=== Selected excerpt ===
━━━━
On the specific point at issue - interest rate and fiscal policy response to
"inadequate" levels of "savings" - I take the Post Keynesian view to be
reflected, inter alia, in Stiglitz' emphasis in 'Globalization and its
Discontents' on the fundamental tenet of the IMF and World Bank approach to
macroeconomic management which, at the end of the concluding chapter on 'The
Way Ahead', he put as follows:

"...the developing countries must assume responsibility for their well-being
themselves.  They can manage their budgets so that they live WITHIN THEIR
MEANS, meager though that may be etc. etc." (p. 251)

In the context, "means" does NOT denote available human and natural
resources - instead, it is an amorphous concept relating to the presence or
absence of either domestic price inflation and/or unsustainable external
payments deficits.

That is to say, in countries which fail to "live within their means",
Aggregate Demand exceeds Aggregate Supply.

Hence, when such countries come to the IMF for assistance, the immediate
problem at hand is to "stabilize" the situation by reducing Aggregate Demand
relative to Aggregate Supply (in some cases, such "stabilization" is a
pre-condition for large-scale development assistance by foreign donors and
the World Bank).
━━━━
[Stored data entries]
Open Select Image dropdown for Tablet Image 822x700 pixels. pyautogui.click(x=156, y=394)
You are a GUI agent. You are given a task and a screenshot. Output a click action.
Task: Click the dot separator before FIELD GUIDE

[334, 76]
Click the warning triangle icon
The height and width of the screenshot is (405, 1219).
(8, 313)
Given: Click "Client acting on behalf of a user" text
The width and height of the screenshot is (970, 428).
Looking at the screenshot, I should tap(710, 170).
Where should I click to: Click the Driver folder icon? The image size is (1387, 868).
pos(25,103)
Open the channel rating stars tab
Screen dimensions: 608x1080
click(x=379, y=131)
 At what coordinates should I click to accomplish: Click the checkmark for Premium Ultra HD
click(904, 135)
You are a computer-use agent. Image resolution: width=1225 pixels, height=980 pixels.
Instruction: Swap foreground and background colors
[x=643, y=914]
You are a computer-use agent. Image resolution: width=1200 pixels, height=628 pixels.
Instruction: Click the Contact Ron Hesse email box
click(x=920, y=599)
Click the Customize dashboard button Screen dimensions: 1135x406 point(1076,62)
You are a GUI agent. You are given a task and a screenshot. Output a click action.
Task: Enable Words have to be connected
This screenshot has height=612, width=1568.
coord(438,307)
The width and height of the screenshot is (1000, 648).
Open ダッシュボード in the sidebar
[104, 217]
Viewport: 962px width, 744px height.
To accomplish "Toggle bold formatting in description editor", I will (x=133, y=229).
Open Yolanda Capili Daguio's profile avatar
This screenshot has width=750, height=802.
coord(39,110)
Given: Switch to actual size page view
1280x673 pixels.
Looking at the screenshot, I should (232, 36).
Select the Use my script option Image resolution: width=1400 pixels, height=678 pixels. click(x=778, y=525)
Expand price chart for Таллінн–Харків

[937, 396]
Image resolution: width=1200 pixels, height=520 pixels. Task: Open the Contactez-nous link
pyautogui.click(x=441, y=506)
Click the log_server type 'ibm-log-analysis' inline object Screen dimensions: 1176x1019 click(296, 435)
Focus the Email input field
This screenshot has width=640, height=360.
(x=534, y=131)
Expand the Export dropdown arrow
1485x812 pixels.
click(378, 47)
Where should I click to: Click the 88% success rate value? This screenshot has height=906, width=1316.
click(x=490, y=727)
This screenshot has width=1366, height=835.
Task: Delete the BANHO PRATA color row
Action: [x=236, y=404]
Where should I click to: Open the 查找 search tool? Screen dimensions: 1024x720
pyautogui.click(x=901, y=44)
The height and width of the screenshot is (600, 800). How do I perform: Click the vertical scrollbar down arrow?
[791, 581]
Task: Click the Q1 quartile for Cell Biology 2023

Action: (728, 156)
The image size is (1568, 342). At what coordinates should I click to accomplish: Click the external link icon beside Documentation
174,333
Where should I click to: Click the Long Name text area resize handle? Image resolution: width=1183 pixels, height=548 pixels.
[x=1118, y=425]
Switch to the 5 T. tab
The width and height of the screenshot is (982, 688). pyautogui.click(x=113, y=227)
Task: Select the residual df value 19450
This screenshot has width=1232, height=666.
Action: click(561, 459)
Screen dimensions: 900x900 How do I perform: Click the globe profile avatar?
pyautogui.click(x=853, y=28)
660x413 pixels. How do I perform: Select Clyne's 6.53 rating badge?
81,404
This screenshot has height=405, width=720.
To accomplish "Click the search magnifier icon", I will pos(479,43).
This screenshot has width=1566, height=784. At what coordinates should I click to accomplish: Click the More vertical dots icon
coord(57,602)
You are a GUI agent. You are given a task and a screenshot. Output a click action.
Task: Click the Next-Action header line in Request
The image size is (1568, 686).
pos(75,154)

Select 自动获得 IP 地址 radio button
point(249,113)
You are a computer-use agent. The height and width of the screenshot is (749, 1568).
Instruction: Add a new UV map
━━━━
=== Goal 1 ===
In the passage on IMF stabilization policy, what does the word "means" not denote?
=== Goal 2 ===
Extend the passage on IMF stabilization policy from its final sentence onward.

=== Exercise output 1 ===
It does not denote available human and natural resources.

=== Exercise output 2 ===
Surely, mainstream, monetarist, and post Keynesian scholars all agree (a)
that raising interest rates will increase "savings" and reduce aggregate
demand, and (b) that raising taxes and/or cutting budget expenditures will
reduce aggregate demand.

If so, then the IMF's "stabilization" programs are just what the doctor
ordered!

Gunnar




----- Original Message -----
From: "pdavidso" <
pdavidso@xxxxxxx>
To: "Gunnar Tomasson" <
gunnar.tomasson@xxxxxxxxxxx>
Cc: <
pktnet@xxxxxxxxxxxxxxxx>
Sent: Saturday, April 12, 2003 10:15 PM
Subject: RE: What is Creditary Economics?


> >===== Original Message From Gunnar Tomasson <
gunnar.tomasson@xxxxxxxxxxx>
>
> >The traditional mainstream/monetarist/post-keynesian view of "credit" is
> >entirely different, as highlighted by the associated concept of "saving".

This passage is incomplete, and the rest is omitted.